## TASK BRIEF
Reproduce only the top of the records, down to and including the line containing "Task: Select the 3XL size row label".

:: RECORDS TO PROCESS ::

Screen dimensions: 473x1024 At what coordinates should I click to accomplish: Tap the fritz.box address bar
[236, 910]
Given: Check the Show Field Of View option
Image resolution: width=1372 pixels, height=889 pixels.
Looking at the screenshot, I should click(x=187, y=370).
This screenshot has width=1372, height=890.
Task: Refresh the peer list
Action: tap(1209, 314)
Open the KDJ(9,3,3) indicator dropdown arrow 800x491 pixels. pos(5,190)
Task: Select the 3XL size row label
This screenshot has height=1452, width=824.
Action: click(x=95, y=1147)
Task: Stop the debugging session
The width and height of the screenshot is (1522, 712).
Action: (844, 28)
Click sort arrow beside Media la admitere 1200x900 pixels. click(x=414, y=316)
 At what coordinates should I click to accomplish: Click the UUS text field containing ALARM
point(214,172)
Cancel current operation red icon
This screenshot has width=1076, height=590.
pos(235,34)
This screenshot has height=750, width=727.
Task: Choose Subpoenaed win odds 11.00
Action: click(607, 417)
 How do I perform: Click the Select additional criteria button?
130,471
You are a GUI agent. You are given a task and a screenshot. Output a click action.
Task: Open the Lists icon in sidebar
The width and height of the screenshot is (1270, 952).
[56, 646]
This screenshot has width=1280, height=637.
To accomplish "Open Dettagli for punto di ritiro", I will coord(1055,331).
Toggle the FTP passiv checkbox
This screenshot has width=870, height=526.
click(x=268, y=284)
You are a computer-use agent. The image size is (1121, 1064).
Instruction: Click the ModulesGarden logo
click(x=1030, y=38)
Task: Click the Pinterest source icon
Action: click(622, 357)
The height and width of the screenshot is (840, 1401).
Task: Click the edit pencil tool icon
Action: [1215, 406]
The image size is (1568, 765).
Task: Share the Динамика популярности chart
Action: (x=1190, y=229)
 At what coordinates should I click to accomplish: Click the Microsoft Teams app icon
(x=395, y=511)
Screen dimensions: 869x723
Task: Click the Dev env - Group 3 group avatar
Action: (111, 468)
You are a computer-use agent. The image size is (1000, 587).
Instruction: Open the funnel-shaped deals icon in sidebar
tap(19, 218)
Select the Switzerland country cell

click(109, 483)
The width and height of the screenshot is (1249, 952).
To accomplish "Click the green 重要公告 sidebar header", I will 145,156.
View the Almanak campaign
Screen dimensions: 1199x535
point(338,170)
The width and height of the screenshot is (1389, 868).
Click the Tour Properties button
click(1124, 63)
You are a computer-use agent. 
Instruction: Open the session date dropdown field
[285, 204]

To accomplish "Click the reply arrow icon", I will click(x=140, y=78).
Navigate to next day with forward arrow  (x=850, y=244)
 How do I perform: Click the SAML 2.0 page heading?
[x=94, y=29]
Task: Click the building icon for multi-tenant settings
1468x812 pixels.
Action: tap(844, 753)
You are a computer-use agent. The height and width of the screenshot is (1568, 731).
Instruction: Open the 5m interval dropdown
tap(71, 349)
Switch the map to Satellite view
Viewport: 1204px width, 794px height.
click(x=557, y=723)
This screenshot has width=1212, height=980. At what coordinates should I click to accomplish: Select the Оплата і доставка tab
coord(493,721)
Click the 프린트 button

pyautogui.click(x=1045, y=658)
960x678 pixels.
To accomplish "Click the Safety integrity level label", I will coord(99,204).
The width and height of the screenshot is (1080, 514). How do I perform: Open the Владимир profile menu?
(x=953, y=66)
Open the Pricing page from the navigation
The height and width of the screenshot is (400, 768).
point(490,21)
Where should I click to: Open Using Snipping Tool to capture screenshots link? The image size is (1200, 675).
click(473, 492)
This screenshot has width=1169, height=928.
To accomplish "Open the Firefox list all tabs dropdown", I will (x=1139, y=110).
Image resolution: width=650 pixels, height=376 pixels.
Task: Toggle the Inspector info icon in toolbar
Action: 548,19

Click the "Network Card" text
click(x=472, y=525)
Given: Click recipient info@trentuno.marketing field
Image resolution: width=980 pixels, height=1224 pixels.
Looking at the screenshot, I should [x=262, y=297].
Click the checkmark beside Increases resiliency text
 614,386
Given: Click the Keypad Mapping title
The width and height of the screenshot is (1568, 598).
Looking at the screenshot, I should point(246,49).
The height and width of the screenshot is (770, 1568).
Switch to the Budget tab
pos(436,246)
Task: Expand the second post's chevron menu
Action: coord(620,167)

:::

## TASK RESULT
Screen dimensions: 473x1024 At what coordinates should I click to accomplish: Tap the fritz.box address bar
[236, 910]
Given: Check the Show Field Of View option
Image resolution: width=1372 pixels, height=889 pixels.
Looking at the screenshot, I should click(x=187, y=370).
This screenshot has width=1372, height=890.
Task: Refresh the peer list
Action: tap(1209, 314)
Open the KDJ(9,3,3) indicator dropdown arrow 800x491 pixels. pos(5,190)
Task: Select the 3XL size row label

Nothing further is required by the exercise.